■ Text section ■
Text: Dimitrina Sevova

Petra Elena Köhle & Nicolas Vermot Petit-Outhenin

Frankfurter Auszug / Frankfurt Extract

Artists' newspaper, 32 pages, 341 images in color, 32 × 24 cm, newspaper in two sections, folded, 5 text sheets as loose insert, design Georg Rutishauser, edition fink, 2012. ISBN 978-3-03746-167-9.

Petra Elena Köhle & Nicolas Vermot Petit-Outhenin

Monumentalfilm / Historical Epic

Wall installation with C-print and plot. 180 × 300 cm, 2012.

I read at the same time: This will be and this has been; I observe with horror an anterior future of which death is the stake. By giving me the absolute past of the pose (aorist), the photograph tells me death in the future. What pricks me is the discovery of this equivalence. In front of the photograph of my mother as a child, I tell myself: she is going to die: I shudder, like Winnicott's psychotic patient, over a catastrophe which has already occurred. (Roland Barthes, Camera Lucida).

In the way that Barthes links photography to death, catastrophe and disappearing, the history of WWII interweaves with that of the development of color photography, with fears of destruction and disappearing. Indeed photography appears as a “technology of war” of a certain cultural hegemony. Chemical photography is a tragic space inhabited by death – and digital photography promises an even faster dispersal without material traces. In their project, the artists investigate how state apparatuses and technological dispositifs, ideological reasoning, processes of identification, selection, and elimination, create a system of measuring, which at the same time, like every scale, imposes a standardization of perception and a homogeneity in which the microfascism of everday life and a system of mobilization interact with each other. Following the different contexts of art institutions they recompose the spatio-temporal relations of the art space with their work. Through their long-term research and its traces they create temporary assemblages and architectures that reflect on how that new object fits into the very architecture of the exhibition space and the idea of display, creating a performative terrain and discursivity of its own. By this they strive to make as transparent to the public as they can the process of forming, taking down the masks of technological and dominant power dispositifs.

■ Task requirements ■
Reproduce the passage of the text on photography and death from "I read at the" up to and including "Barthes, Camera Lucida).", substituting "dread" for "horror".

■ Supplied data ■
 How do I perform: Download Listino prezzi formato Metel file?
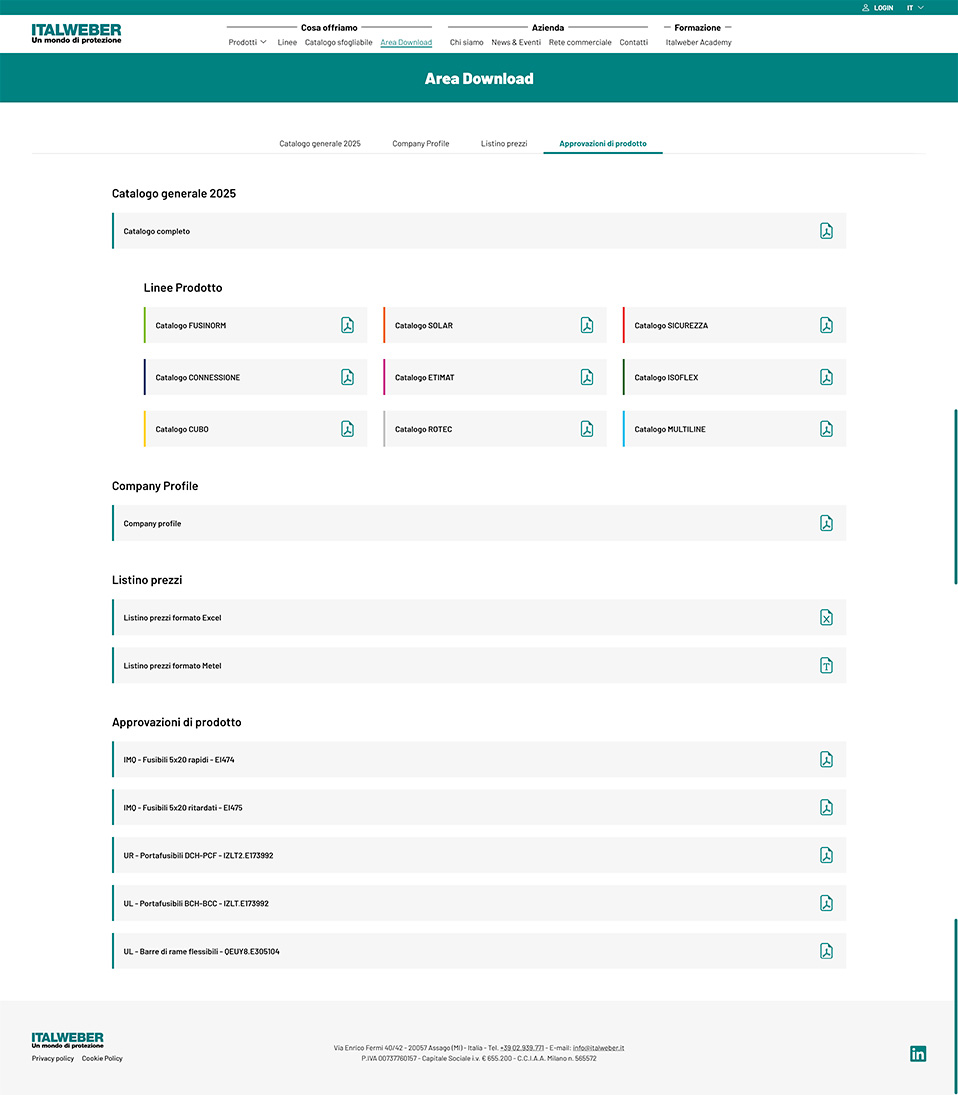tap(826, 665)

--

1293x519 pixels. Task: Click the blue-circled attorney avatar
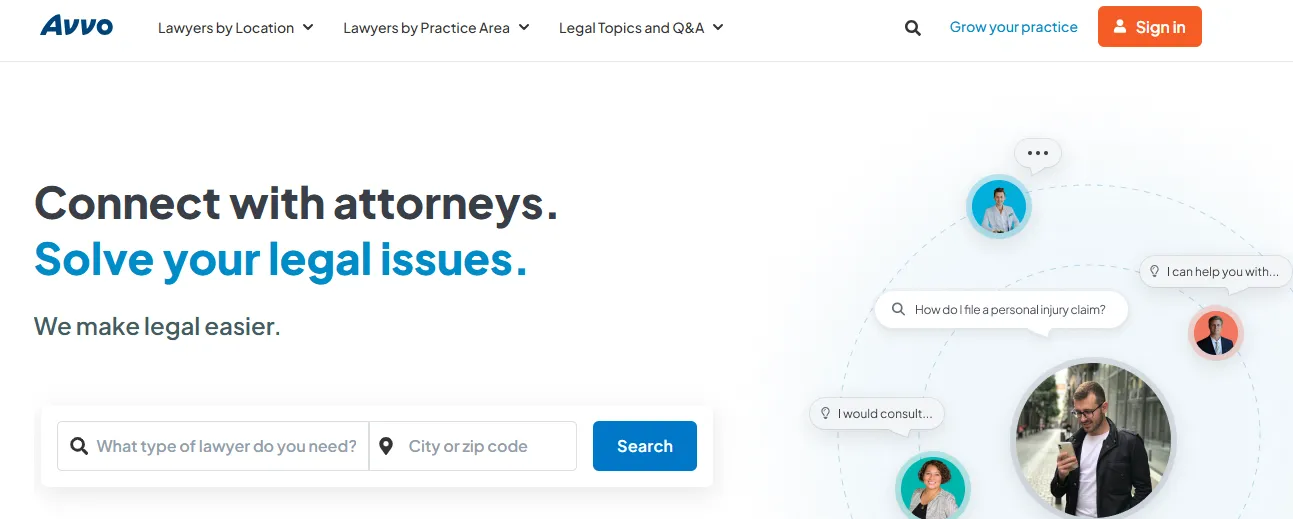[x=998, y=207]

==

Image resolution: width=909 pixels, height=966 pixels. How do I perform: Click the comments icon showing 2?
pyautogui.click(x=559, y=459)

■ Response for this exercise ■
I read at the same time: This will be and this has been; I observe with dread an anterior future of which death is the stake. By giving me the absolute past of the pose (aorist), the photograph tells me death in the future. What pricks me is the discovery of this equivalence. In front of the photograph of my mother as a child, I tell myself: she is going to die: I shudder, like Winnicott's psychotic patient, over a catastrophe which has already occurred. (Roland Barthes, Camera Lucida).